In healthcare IT, it seems like everything is harder than it should be. Faced with regulatory pressures and appropriate safety concerns, as well as multiple key stake holders and competing priorities, many projects drag-on for an unreasonably long time.

Faced with these challenges, some would propose large, tightly integrated, single vendor solutions that do everything from capture clinic notes and research data to send patient billing data and manage bed count.

Large tightly integrated systems are appealing to centralized administration. They lower overhead of managing multiple systems and reduce or eliminate integration costs. In selecting these systems it is argued, perhaps rightly, that their ancillary features and functions are "good enough." I have watched this process. And when "Is it good enough?" turns into "Is it likely to cause harm?" you know an interesting point has been reached.

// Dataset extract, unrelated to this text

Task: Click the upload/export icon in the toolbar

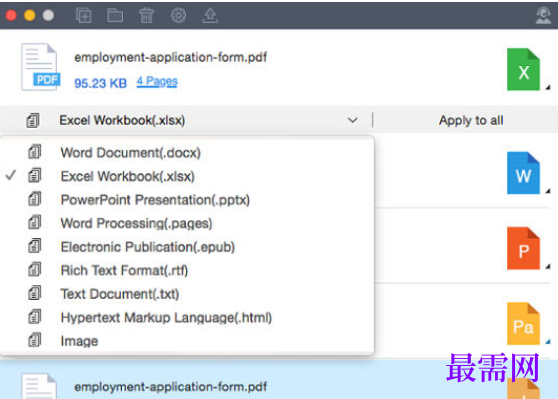Action: coord(210,16)
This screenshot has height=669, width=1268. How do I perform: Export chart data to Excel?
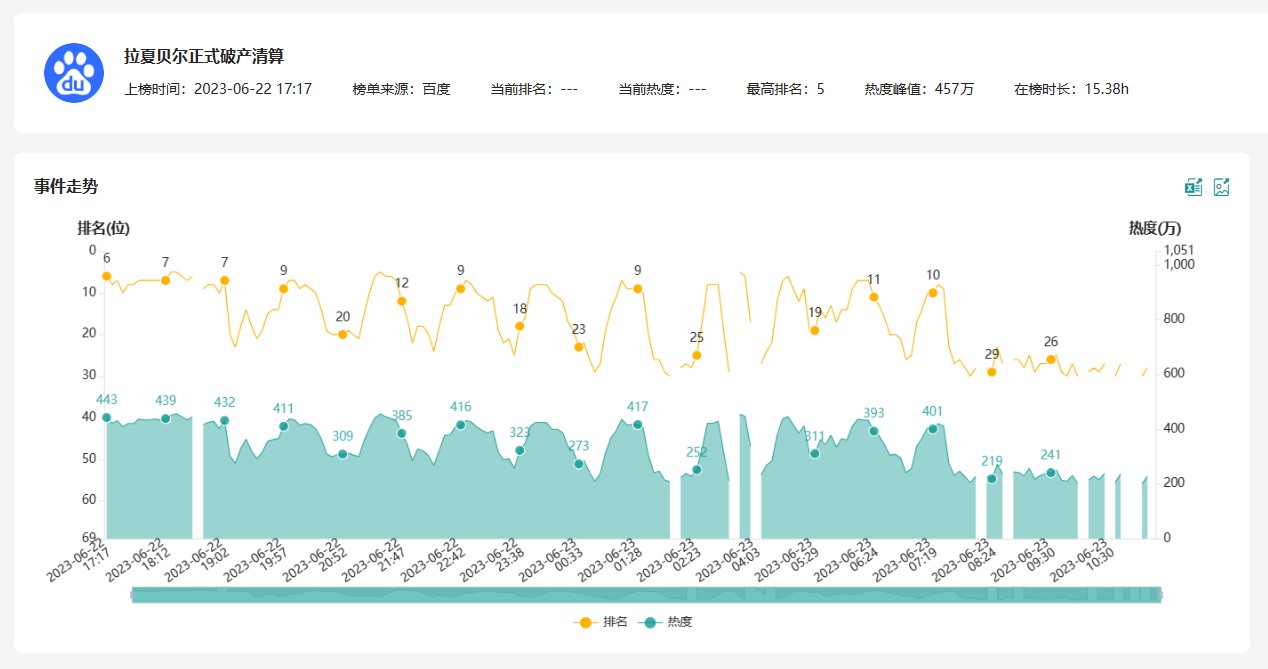click(x=1193, y=187)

In a commercial environment, each vendor is motivated to improve their system and its components to increase sales. In a large system, if a feature is key to triggering the decision to implement the system, great effort is made to improve it. If another feature is less critical to the overall effort, it maybe judged by whether or not it will avoid causing harm. Hence, that component will be made adequate to surpass that lesser test.

Smaller systems which focus on one part of the system (one hospital, one department, one need) are motivated to solve that portion with excellence. If they do not, someone else will.

The "system" here is U.S. healthcare informatics. Do we have a strategy in which our healthcare system is served by multiple interconnecting systems? Alternatively, are the key decision-makers relying on one vendor "winning" and inter-connection being defined as using that system?

Mature industries see interconnection standards where vendors, large and small, must plug in.The history of rail, automotive, home entertainment, consumer electronics, and avionics all tell of the emergence of these standards.  Perhaps healthcare IT will acquire these standards from government pressure, via ONC HIT and other mandates. Or, perhaps the multi-vendor CommonWell Health Alliance™ is the turning point.

In the presence of standards; systems, sub-systems, and components can be selected on their own value proposition. The trade off between best-of-breed features and easy integration is removed.  The future is hard to read in the short term. In the long run, standards win.